TASK DESCRIPTION: Scan the records for the line containing "Shopping Guide (48, 2109)". From there through the last line, write out each line exactly.
*** Begin section ***
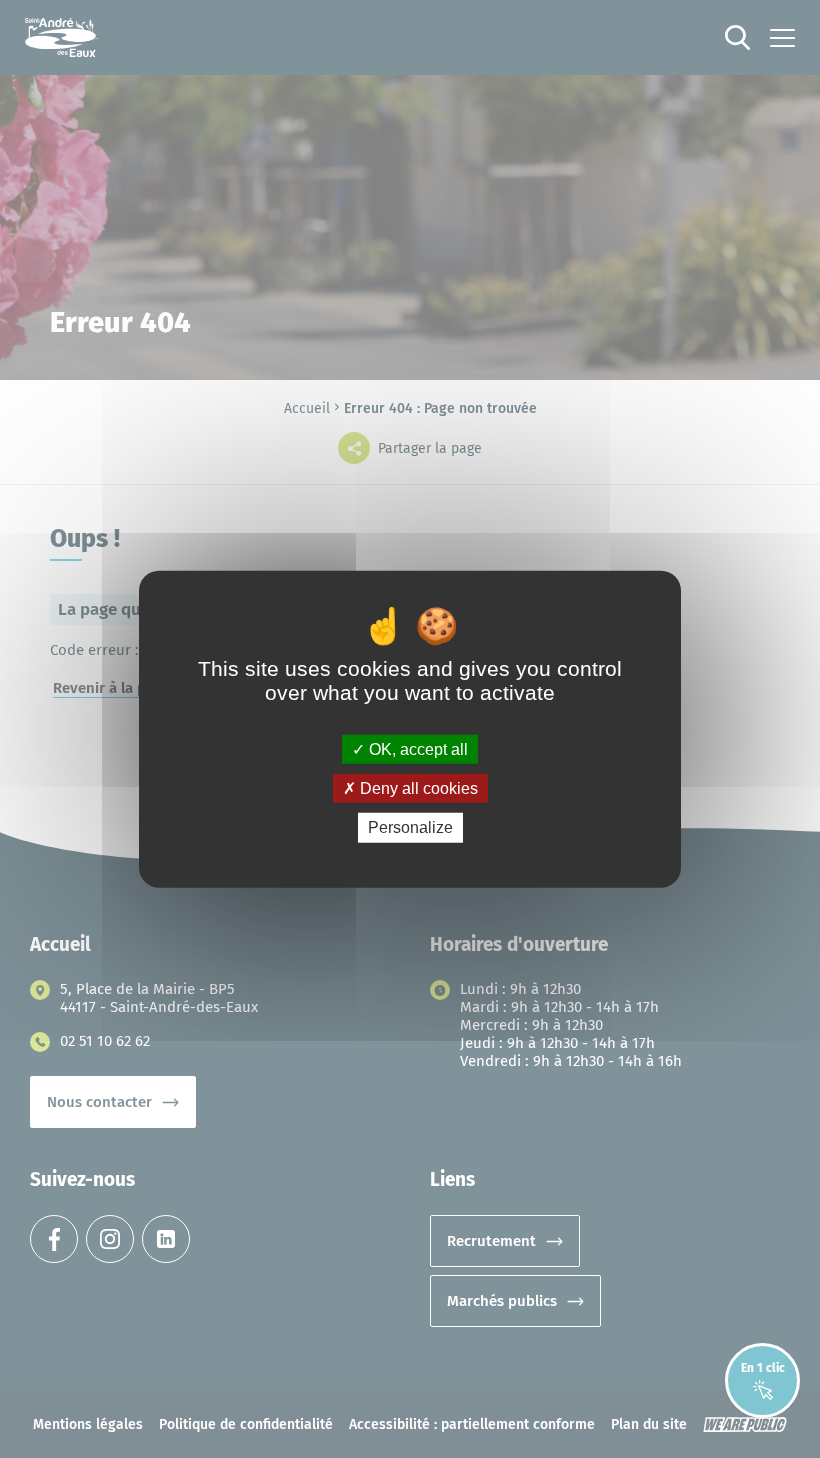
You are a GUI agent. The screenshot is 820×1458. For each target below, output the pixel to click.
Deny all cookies (417, 788)
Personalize (410, 827)
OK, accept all (416, 749)
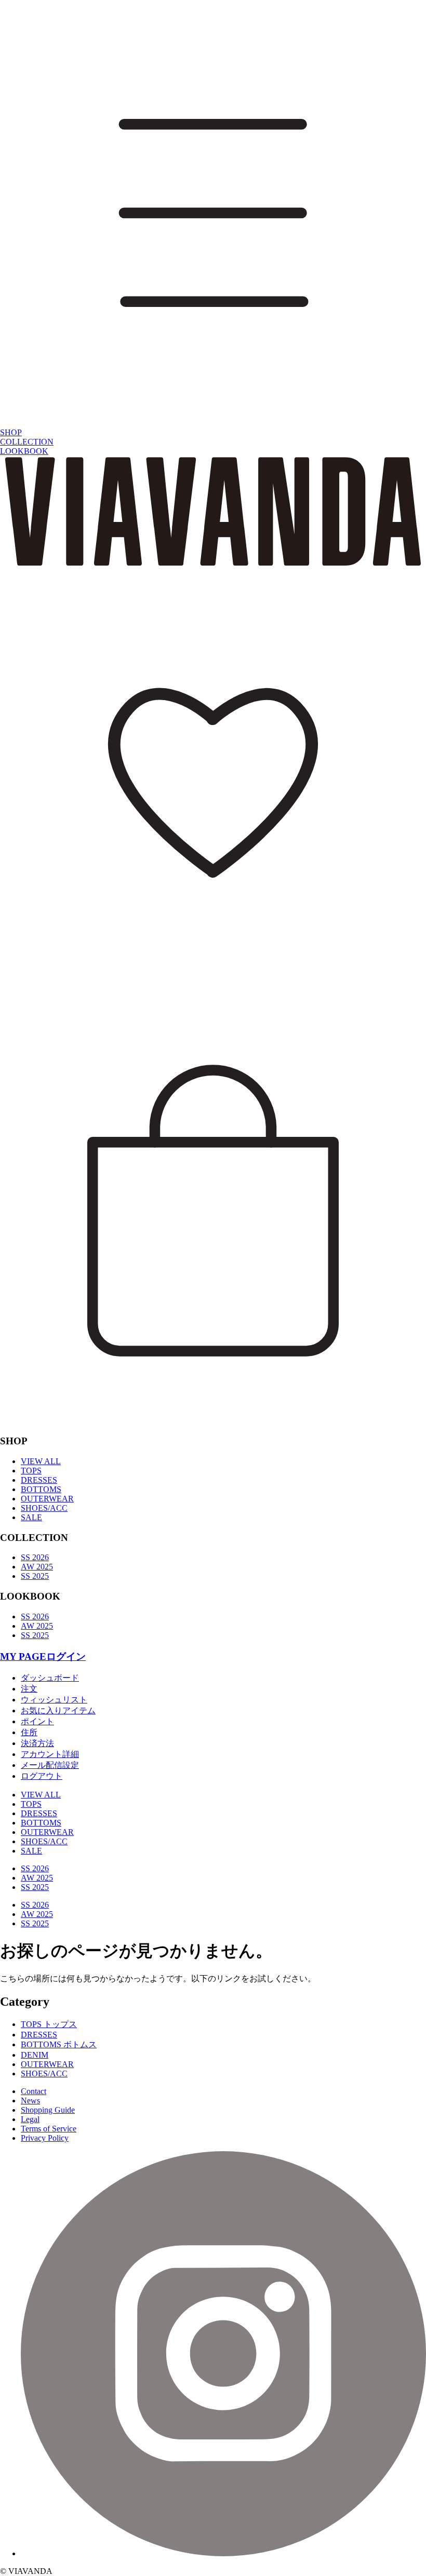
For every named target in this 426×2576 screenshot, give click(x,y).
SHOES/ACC (44, 1508)
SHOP (11, 432)
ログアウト (41, 1776)
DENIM (34, 2054)
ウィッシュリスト (54, 1699)
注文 (29, 1688)
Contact (33, 2091)
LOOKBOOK (24, 451)
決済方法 (37, 1743)
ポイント (37, 1721)
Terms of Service (48, 2128)
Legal (30, 2119)
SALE (31, 1517)
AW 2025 (37, 1566)
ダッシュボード (50, 1677)
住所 (29, 1732)
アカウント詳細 (50, 1754)
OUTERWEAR (47, 1498)
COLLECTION (27, 441)
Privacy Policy (45, 2138)
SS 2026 (35, 1557)
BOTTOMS (41, 1489)
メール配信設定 (50, 1765)
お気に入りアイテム (58, 1710)
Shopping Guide (48, 2109)
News (30, 2100)
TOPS (31, 1470)
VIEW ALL (41, 1461)
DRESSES (39, 1479)
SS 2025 (35, 1576)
*** End section ***
ANSWER SPACE:
Shopping Guide (48, 2109)
News (30, 2100)
TOPS (31, 1470)
VIEW ALL (41, 1461)
DRESSES (39, 1479)
SS 2025 (35, 1576)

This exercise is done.